Government trade body finds G4S violating human rights obligations towards Palestinians
Uk Government trade body finds G4S continues to violate human rights obligations through its business operations in Israel and occupied Palestinian territories
Posted on 09 June 2015
These violations arise from G4S’ business operations in Israel and the Occupied Palestinian Territory (OPT). The Organisation for Economic Co-operation and Development (OECD) provide guidelines for multinational enterprises for responsible business conduct which governments encourage companies to observe wherever they operate.
Following a complaint by the legal charity Lawyers for Palestinian Human Rights (LPHR), represented by lawyers Leigh Day, the UK National Contact Point (NCP) accepted that further examination was required under the OECD Guidelines in relation to the activities of UK registered G4S PLC and its Israeli subsidiaries, G4S Secure Solutions (Israel) Limited and G4S Security Technologies (Israel) Limited.
Today, the UK National Contact Point (NCP) published the results of their investigation into the complaint. They found significant failures by G4S in its overarching obligations to ‘respect human rights’; as well as the obligation to ‘prevent or mitigate adverse human rights impacts that are directly linked to its business operations' in the region.
The NCP findings arise from G4S' supply, installation and maintenance of equipment at facilities and operations in Israel and the Occupied Palestinian Territory (OPT) that are associated with violations of international humanitarian law and international human rights law.
These include contracts to service and maintain baggage scanning equipment and metal detectors used at military checkpoints, including some located along the unlawful Separation Barrier/Wall; and contracts to install and maintain security systems within Israeli Prison Service facilities.

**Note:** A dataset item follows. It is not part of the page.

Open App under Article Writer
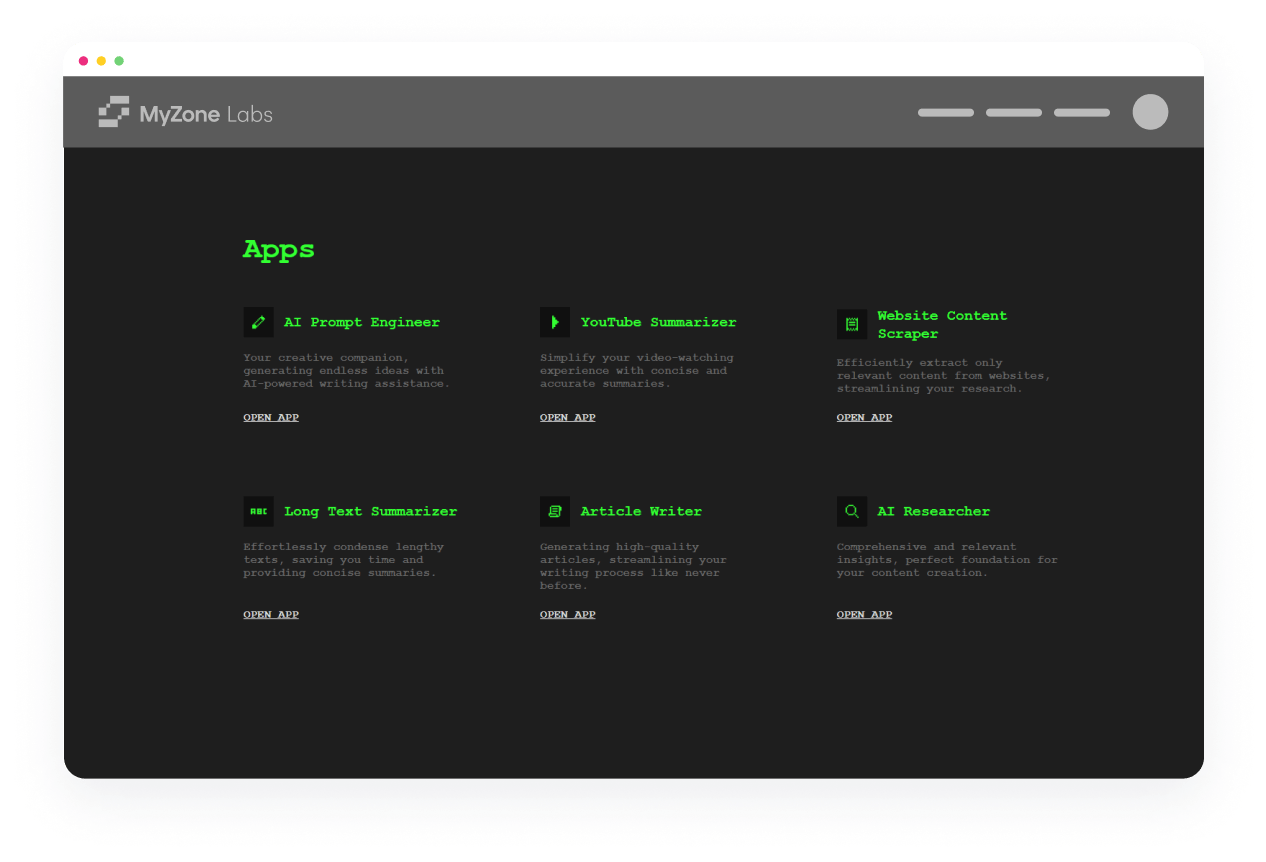pyautogui.click(x=568, y=614)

The NCP accepted LPHR's comprehensive evidence of material Israeli human rights violations at checkpoints and Israeli Prison Service facilities, including: substantial restrictions on Palestinians freedom of movement, with associated adverse impacts on the right to health, education, work and standard of living, caused by Israeli military checkpoints in the occupied West Bank.
These include checkpoints located along the unlawful Separation Barrier/Wall; and human rights violations against Palestinian detainees and prisoners in Israeli Prison Service facilities in Israel and the OPT.
They include reports of torture and/or cruel and degrading treatment, solitary confinement and excessive use of administrative detention. Palestinian children are among those documented to have experienced human rights violations.
The detention of children in Israeli Prison Service facilities, during which many allege being subject to torture and/or cruel and degrading treatment, is a particular concern.
The NCP has recommended G4S take the following actions to bring the British company into compliance with its human rights obligations under the OECD Guidelines:
1. Consider how to work with business partners in Israel to address the human rights violations referred to in LPHR's complaint;
2. Communicate to shareholders and business partners in Israel the actions it is taking;
3. Implement a contract approvals process that includes assessment of human rights risks and application of mitigations (as G4S indicated an intention to do when commenting on the NCP’s Final Statement).
Tareq Shrourou, LPHR Director said: “By reason of its business relationship with the Israeli state agencies who violate international law, G4S has been found in breach of its human rights obligations under the OECD Guidelines.
“The reality is that the track record indicates the only effective action G4S can take to prevent all involvement in Israel's serious, systemic and sustained human rights mistreatment of Palestinians is for G4S to end those business relationships with immediate effect.”
Leigh Day solicitors and Tim Cooke-Hurle of Doughty Street Chambers represented LPHR in connection with the complaint.
Shubhaa Srinivasan, partner at Leigh Day said:
“My client welcomes the NCP’s decision. It’s time for G4S to stop hiding behind Israeli State policies and actions which legitimizes violation of Palestinian human rights. The worst thing G4S can do after this finding is to continue with its operations in Israel and the OPT as if it’s ‘business as usual’ with Israeli state/agencies. G4S and other British companies like it must understand it can never be good business to be associated with such grave human rights violations. They must do everything in their power to change the way they conduct business in that part of the world.”